I just think about my kids and how anytime I'm trying to model good behavior for them if I'm not modeling it, they will call me out on it. And that's a good thing, right? So if you and your spouse decide, let's just say simplicity and generosity are your two core values, and you share that with your 10-year-old or 12-year-old kid, and they say,
“Why didn't you give to that stranger on the street who was asking for money the other day?” And you can have a conversation about that. Even though generosity is one of your values, maybe you don't want to just give freely to strangers. Maybe you'd rather give to a specific charitable organization, whatever the case may be. But it at least opens the discussion for passing down some of those values to your kids and instilling those same values in your kids.
If generosity is one of the core family values, make sure that when your kids are earning money or receive money as gifts, they're setting aside a certain portion to give to charitable causes or to give to others in need. It doesn't have to be an official charitable organization. So all of these are opportunities to not only grow with your spouse but also grow as a family unit and decide on how are these things shaping the decisions we're making day to day and the bigger picture goals that we're setting as a family.
Deb Meyer (13:07.346)
I would be remiss if I didn't talk a little bit about the abundance mindset as well. So we already talked a lot about family values. Now the abundance mindset, I touched on it a little bit in episode one, but I want to elaborate a little further. With the abundance mindset, you're open to the possibilities. You see opportunities in the future. You know that whatever mistakes you've made in the past or missteps, you're open to the possibility that they aren't necessarily going to define the future for you.
You can have a new path forward. For someone stuck in the scarcity mindset, a lot of what they believe is, okay, today is fixed, there's no hope of changing it. I was dealt a bad hand or some unfortunate circumstance was handed to me, I'm just going to be bitter and deal with what comes, right?

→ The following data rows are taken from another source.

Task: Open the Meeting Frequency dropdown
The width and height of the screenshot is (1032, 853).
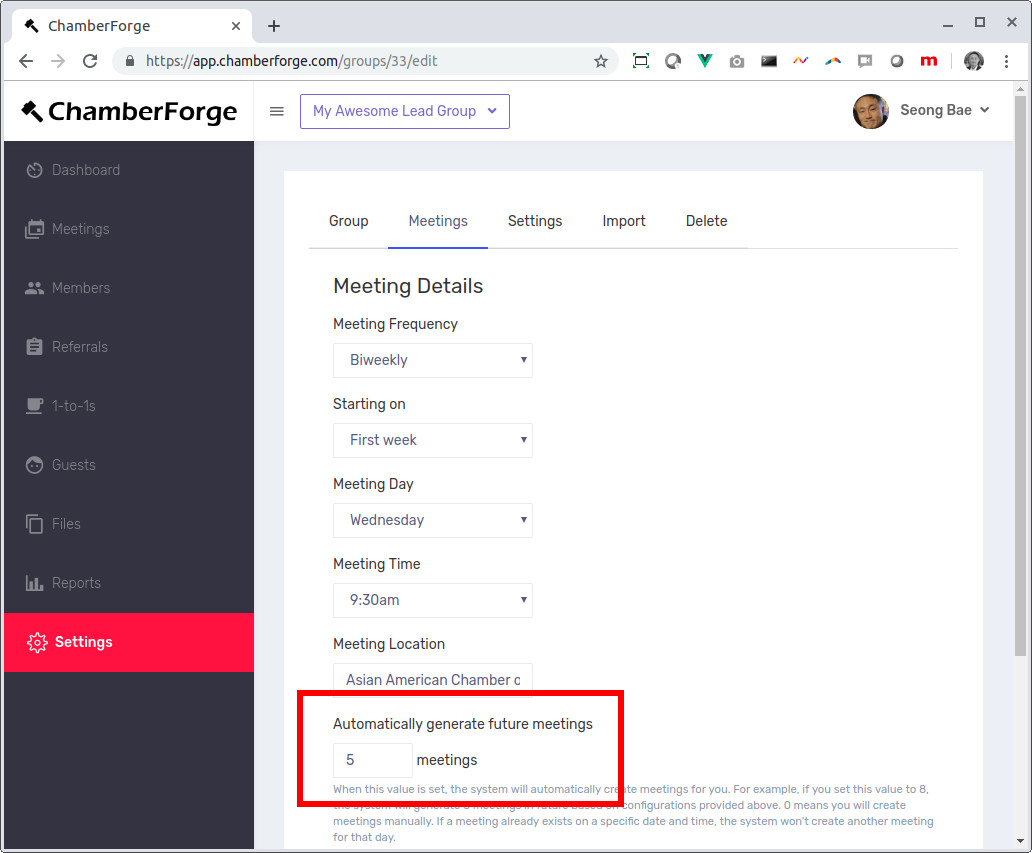Action: pyautogui.click(x=432, y=360)
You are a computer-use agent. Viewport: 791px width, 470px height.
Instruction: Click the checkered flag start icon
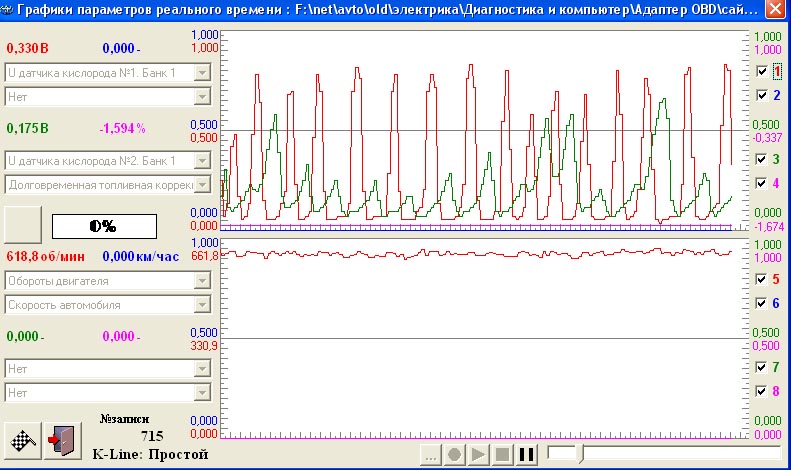pyautogui.click(x=21, y=440)
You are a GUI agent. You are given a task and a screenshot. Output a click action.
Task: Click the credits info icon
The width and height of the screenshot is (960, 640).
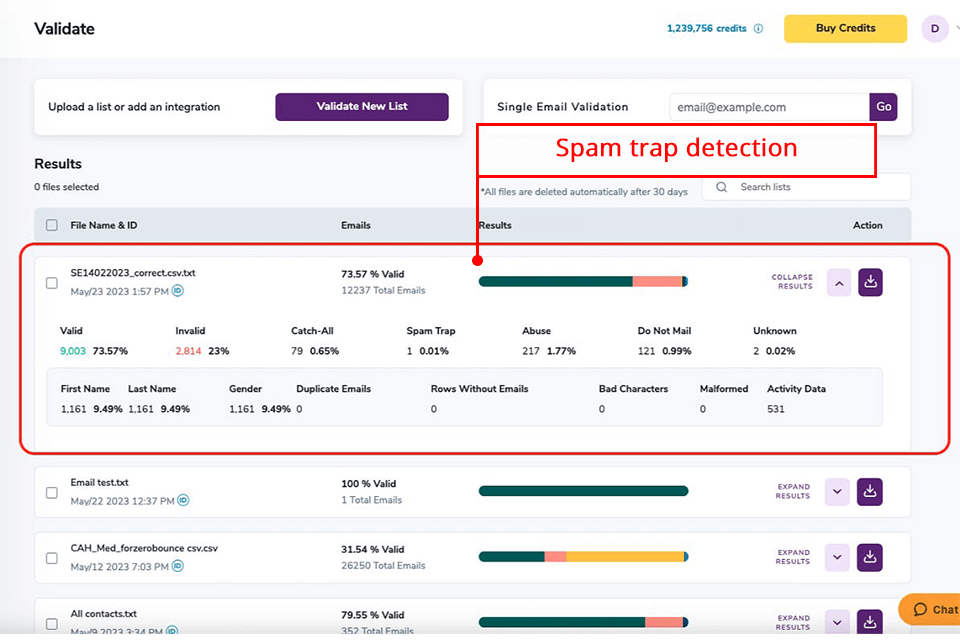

The abundance mindset looks at those unfortunate circumstances and says, okay, yeah, that's rough, but what can I do tangibly today to change the possibility that something better is going to happen in the future? So I think anytime you're talking about making a behavioral change and letting these family values guide your decision-making, you have to harness that abundance mindset and know that whatever past mistakes happened are not a script for your future.
They don't have to define your family going forward. So just having that abundance mindset, exploring the possibilities, being open to the idea that new goals can emerge, new patterns can emerge, and believing in positive behavior change.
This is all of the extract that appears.